This square has always been Ostia’s most important meeting point. It still has its original feel, with its shops, restaurants and bars all included in what is a totally pedestrian area. It is the ideal location for who wants a cup of coffee, an ice cream, an aperitif or for those who prefer having lunch or dinner.
You can also have the famous krapfen which are released from a mechanical airship, which is really famous also in Rome.
The square was initially called Grande Piazza Popolare (the large square of the People) and was included in 1916’s urban development plan. It has a great location because it overlooks the sea with a little garden which hosts the statue of Pier Paolo Pasolini by Pietro Consagra.

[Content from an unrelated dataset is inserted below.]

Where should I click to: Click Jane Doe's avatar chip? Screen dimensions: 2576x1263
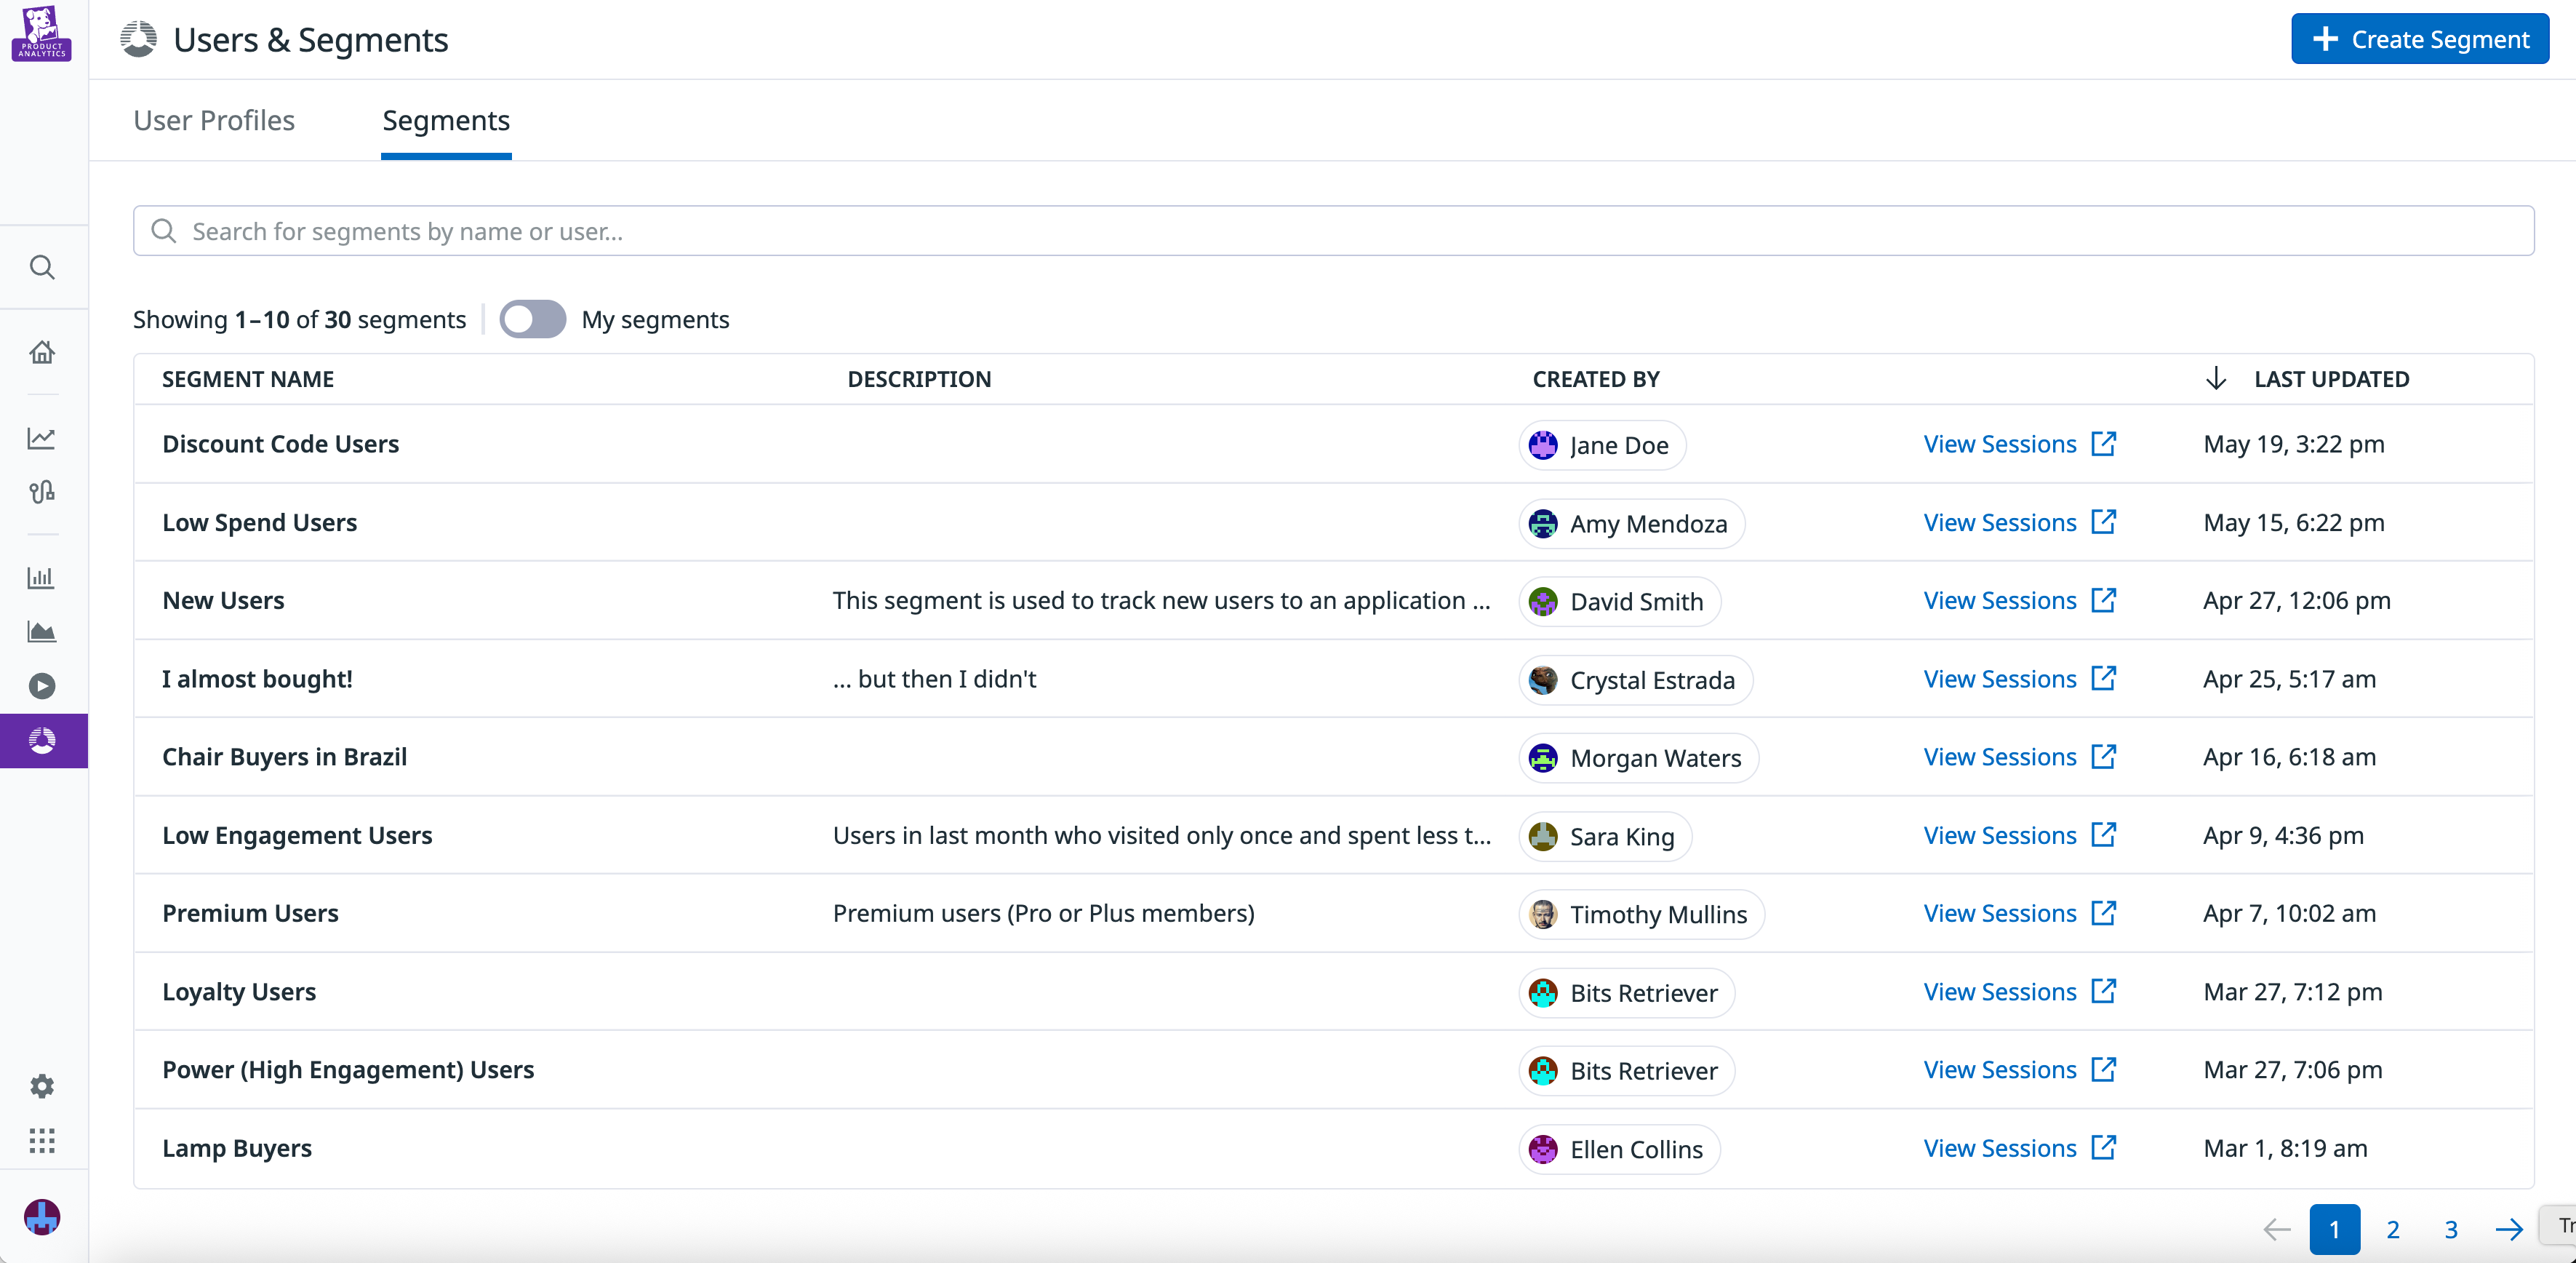pyautogui.click(x=1600, y=445)
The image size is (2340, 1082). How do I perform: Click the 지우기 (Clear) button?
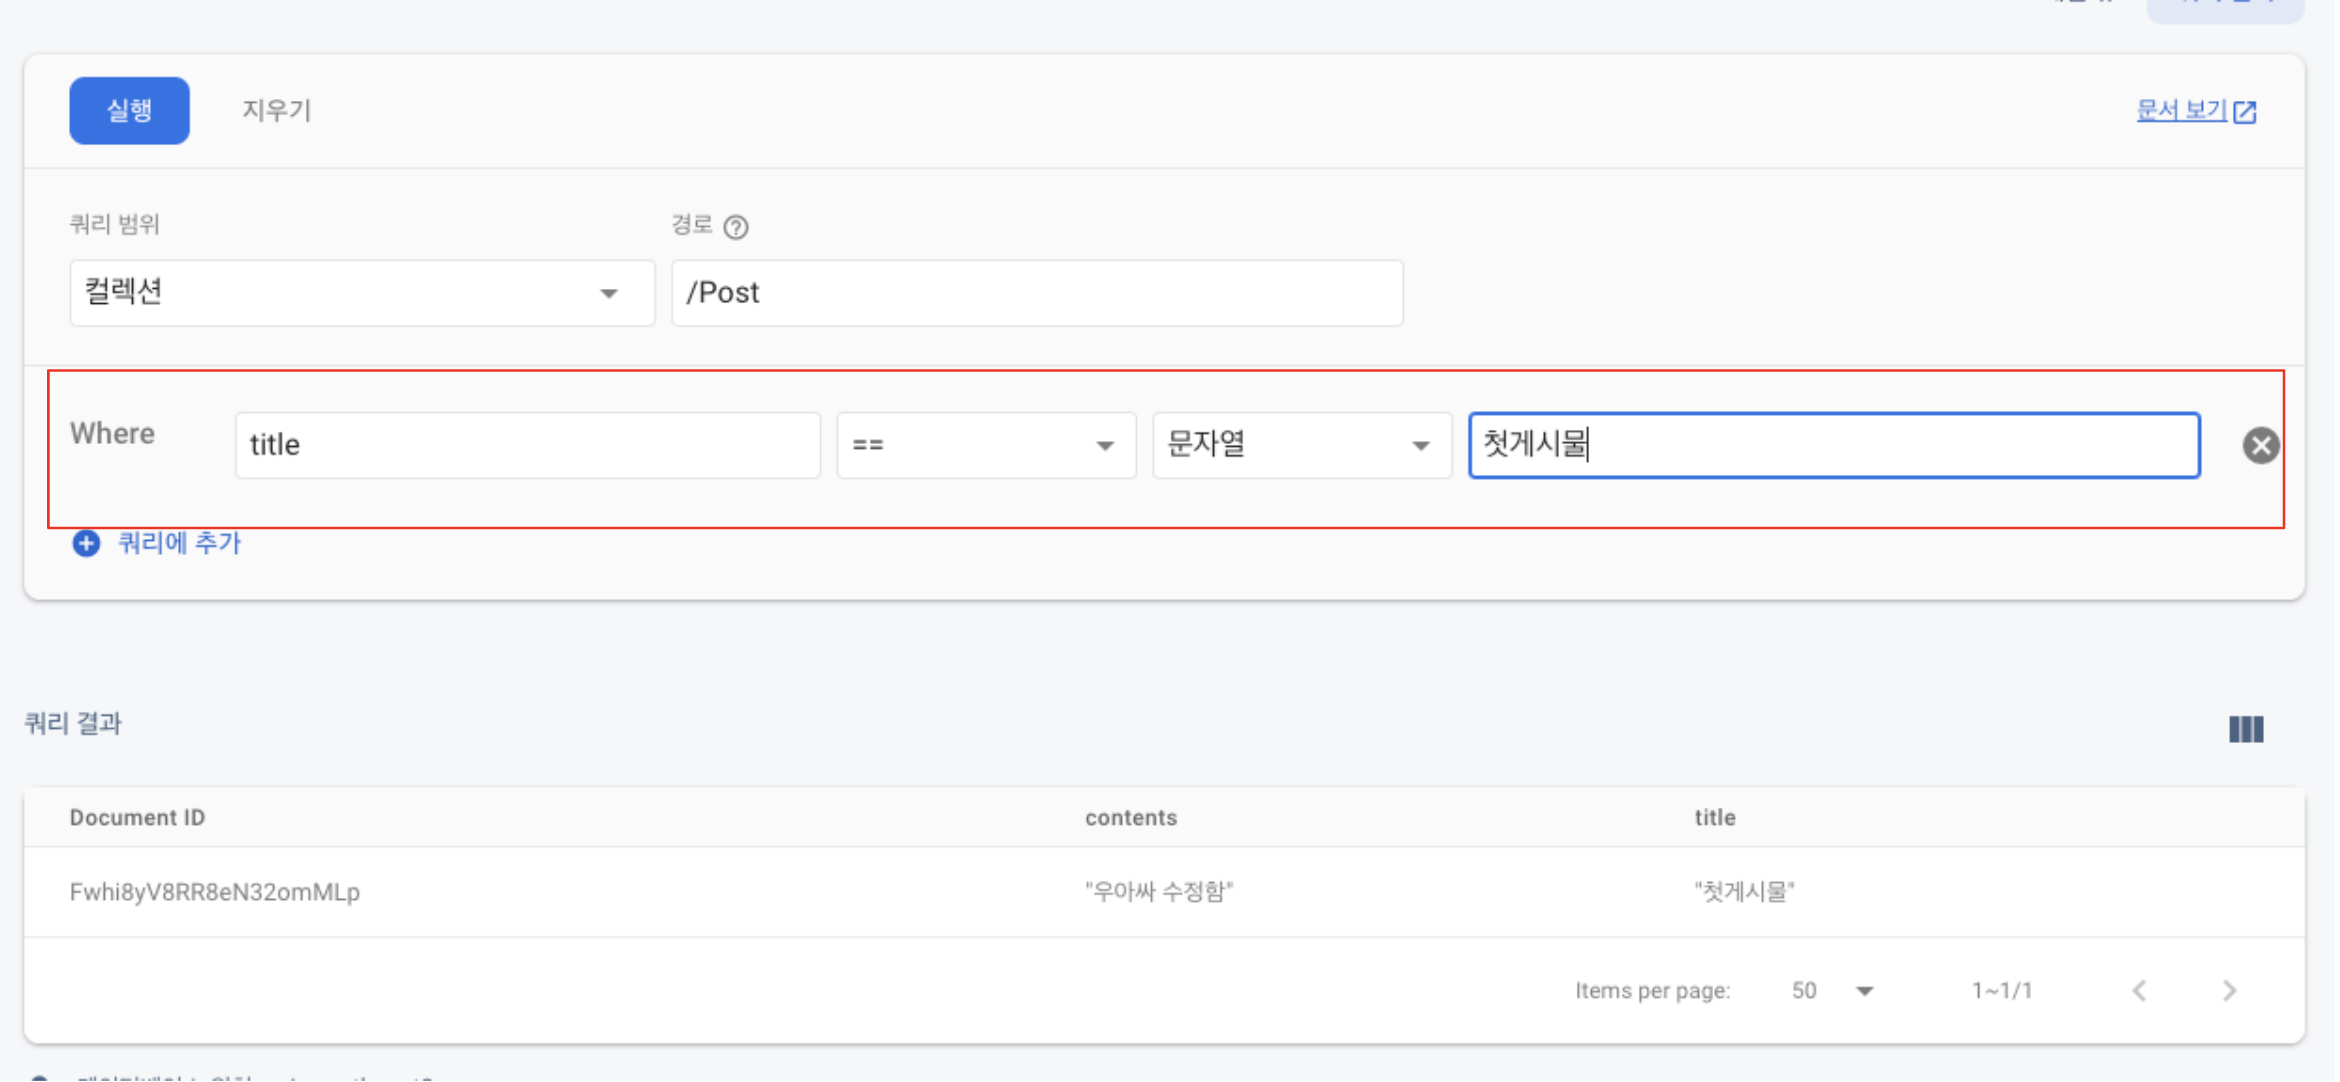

Inland it links to various roads which form the original core of Ostia’s historical centre: towards east via dei Fabbri Navali full of period villas and via dei Misenati, whose 1920s’ buildings are a great view; towards west we find via Lucio Coilio with its curvy flow. The architects of the time wanted to give this city the sensation of not being monotonous and so it reflected their idea of a garden on the sea. Along this read there are many precious buildings that still represent Ostia’s original feel and layout.
Nonetheless the square remains a focal point thanks to Edmondo Del Bufalo’s 1929 eclectic building, inspired to and old reinassance factory. It is on the corner with via della Stazione Vecchia.
On the other side there is a smaller unit dated 1922 which initially was an inn, but that now hosts some shops.
The two most important elements though are seafront: eastwards Palazzo del Pappagallo (the Parrot) designed in 1929 by Mario Marchi. It name comes from all the colours used on it and westwards two twin villas built in the 1920’s whose facades recall the Roman barocque, with a suggestive neo medieval twist.